**Activity:**
Write out each line of the entries exactly, starting at the first and finishing with the line that contains "Task: Close the DOSBox window".

**Source data:**
_____
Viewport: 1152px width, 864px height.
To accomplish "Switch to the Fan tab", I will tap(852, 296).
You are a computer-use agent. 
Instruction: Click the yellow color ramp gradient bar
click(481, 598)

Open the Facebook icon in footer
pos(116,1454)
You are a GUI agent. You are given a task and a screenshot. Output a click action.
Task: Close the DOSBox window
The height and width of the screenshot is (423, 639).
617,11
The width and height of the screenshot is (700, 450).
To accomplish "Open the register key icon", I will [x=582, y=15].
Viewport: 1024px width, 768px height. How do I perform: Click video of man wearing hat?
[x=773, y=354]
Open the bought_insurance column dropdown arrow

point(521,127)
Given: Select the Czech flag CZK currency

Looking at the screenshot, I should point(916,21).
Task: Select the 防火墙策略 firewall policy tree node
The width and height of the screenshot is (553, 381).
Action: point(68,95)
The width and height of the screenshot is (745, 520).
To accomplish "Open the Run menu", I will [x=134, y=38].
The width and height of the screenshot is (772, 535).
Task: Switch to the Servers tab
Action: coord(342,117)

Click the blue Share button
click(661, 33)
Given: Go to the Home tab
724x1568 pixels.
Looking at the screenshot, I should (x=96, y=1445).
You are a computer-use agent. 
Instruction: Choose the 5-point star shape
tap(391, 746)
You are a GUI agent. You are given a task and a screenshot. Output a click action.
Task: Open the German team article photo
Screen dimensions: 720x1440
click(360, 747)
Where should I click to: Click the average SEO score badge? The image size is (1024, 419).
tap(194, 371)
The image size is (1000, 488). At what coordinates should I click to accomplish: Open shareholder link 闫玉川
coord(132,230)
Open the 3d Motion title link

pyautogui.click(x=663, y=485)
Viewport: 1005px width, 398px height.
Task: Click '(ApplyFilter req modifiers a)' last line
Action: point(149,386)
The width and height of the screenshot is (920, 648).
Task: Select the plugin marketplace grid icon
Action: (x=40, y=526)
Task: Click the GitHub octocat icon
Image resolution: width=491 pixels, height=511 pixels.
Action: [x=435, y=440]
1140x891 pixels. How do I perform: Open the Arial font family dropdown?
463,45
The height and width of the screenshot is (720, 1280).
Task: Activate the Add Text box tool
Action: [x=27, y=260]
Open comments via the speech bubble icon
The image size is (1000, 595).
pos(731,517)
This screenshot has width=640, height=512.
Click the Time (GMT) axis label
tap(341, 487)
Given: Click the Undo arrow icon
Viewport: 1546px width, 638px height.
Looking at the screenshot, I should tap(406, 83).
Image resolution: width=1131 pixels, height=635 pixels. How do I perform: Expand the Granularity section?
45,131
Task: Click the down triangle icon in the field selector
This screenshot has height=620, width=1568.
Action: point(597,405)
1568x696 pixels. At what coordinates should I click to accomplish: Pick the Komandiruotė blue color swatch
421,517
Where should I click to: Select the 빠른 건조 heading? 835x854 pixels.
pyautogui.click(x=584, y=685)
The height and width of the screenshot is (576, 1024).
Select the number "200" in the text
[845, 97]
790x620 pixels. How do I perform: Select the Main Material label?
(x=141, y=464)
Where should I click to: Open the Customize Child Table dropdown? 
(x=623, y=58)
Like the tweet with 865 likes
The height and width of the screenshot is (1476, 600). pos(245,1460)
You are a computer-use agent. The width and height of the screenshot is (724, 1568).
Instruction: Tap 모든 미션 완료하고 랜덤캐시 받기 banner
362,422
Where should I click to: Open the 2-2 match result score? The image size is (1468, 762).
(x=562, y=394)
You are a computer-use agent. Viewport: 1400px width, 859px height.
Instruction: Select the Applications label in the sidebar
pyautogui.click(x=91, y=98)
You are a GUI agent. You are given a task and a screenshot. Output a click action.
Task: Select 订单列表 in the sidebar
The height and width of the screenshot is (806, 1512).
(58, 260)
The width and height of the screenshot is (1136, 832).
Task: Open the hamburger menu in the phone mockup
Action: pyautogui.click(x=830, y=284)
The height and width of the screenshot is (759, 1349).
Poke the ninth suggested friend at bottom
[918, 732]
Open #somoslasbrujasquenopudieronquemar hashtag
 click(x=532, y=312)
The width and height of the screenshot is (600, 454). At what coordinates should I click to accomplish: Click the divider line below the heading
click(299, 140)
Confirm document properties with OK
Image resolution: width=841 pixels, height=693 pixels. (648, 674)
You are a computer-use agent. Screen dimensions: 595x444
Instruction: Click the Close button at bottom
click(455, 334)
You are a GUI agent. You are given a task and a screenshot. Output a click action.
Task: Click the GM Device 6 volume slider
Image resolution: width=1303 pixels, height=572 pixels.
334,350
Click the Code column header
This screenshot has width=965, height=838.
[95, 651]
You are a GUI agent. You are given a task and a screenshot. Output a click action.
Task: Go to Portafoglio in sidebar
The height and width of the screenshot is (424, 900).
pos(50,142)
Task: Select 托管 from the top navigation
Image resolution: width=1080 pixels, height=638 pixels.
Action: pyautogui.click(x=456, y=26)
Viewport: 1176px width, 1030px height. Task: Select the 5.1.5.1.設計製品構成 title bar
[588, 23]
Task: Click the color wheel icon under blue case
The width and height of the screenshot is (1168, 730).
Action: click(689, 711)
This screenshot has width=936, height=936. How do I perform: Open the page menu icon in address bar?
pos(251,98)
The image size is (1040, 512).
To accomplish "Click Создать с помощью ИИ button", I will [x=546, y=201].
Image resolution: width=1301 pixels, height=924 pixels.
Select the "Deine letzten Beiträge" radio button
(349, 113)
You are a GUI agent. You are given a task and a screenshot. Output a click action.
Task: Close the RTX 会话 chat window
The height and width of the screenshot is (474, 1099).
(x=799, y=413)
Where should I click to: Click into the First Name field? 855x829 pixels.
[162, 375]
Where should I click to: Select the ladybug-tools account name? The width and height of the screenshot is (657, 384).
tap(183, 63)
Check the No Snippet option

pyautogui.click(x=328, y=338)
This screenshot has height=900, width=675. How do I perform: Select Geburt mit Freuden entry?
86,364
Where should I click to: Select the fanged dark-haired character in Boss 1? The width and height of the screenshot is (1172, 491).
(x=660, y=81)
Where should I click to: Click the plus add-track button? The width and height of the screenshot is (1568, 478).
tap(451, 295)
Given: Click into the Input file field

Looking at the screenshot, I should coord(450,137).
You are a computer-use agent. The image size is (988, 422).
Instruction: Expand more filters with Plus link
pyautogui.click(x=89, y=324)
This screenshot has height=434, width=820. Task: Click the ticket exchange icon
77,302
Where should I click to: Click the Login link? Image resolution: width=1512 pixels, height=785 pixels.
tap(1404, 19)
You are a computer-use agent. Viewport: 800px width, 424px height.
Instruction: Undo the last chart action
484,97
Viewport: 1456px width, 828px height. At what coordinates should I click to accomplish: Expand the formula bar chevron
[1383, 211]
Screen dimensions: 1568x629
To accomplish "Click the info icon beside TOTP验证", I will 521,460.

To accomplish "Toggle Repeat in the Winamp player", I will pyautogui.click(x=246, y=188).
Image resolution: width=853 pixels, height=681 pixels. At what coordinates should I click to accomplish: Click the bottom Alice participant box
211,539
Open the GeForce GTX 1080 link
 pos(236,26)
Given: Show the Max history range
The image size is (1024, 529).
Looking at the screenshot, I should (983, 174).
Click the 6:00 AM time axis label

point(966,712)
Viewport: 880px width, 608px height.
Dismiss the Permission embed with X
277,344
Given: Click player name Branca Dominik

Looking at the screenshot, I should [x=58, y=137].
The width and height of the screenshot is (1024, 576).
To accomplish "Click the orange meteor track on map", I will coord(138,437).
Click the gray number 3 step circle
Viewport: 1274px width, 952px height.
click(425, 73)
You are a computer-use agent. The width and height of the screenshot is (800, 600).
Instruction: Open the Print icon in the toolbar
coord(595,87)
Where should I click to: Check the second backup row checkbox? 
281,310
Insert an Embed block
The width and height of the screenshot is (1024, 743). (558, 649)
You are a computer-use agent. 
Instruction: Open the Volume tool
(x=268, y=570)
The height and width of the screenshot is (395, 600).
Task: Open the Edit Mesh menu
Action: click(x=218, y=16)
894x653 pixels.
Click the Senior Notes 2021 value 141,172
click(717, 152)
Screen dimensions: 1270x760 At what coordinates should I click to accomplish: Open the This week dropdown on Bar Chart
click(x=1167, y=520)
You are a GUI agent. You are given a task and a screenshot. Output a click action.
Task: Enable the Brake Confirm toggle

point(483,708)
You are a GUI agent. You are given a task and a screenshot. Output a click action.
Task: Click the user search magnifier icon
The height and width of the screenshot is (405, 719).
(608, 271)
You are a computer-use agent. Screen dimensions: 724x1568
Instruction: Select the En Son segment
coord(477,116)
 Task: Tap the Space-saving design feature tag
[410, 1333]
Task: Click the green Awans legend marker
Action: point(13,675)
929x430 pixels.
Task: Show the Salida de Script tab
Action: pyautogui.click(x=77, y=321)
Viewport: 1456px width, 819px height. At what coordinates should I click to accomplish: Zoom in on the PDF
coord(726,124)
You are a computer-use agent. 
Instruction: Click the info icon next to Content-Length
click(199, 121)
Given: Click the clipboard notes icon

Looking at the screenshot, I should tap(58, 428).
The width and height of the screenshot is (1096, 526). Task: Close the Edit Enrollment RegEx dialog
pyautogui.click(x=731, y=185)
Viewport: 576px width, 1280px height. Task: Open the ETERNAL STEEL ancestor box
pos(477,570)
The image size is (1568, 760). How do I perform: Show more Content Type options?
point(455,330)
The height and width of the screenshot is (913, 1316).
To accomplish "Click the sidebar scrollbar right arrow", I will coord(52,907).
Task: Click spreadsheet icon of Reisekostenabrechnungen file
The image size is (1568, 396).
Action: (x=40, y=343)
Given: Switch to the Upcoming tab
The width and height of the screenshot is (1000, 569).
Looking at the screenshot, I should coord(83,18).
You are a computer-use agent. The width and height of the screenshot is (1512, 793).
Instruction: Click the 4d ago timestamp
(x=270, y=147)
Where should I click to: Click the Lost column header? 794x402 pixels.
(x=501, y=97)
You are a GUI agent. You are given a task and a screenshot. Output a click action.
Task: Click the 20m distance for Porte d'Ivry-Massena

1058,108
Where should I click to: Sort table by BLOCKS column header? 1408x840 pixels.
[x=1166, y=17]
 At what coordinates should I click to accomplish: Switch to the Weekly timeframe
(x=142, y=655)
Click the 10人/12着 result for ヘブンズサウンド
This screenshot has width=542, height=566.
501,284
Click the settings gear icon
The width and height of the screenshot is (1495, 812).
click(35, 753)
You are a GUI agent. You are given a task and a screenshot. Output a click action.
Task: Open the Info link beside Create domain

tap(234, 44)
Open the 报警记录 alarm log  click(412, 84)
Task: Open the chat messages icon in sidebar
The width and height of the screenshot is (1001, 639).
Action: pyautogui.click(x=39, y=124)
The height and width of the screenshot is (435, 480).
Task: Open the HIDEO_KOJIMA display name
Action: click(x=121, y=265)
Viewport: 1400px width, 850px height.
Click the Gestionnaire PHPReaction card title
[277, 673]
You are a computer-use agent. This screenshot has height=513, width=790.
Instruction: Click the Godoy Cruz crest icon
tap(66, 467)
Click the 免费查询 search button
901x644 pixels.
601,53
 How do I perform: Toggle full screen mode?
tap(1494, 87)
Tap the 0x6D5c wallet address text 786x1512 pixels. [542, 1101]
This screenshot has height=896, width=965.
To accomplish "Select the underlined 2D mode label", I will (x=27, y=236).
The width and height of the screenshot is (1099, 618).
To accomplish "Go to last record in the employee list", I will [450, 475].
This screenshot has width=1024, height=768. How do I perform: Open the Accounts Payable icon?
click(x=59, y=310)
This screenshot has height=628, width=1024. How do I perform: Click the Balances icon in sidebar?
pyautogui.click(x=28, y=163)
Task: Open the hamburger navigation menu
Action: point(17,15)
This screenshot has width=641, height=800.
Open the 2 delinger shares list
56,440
_____
**Result of this exercise:**
Viewport: 1152px width, 864px height.
To accomplish "Switch to the Fan tab", I will tap(852, 296).
You are a computer-use agent. 
Instruction: Click the yellow color ramp gradient bar
click(481, 598)

Open the Facebook icon in footer
pos(116,1454)
You are a GUI agent. You are given a task and a screenshot. Output a click action.
Task: Close the DOSBox window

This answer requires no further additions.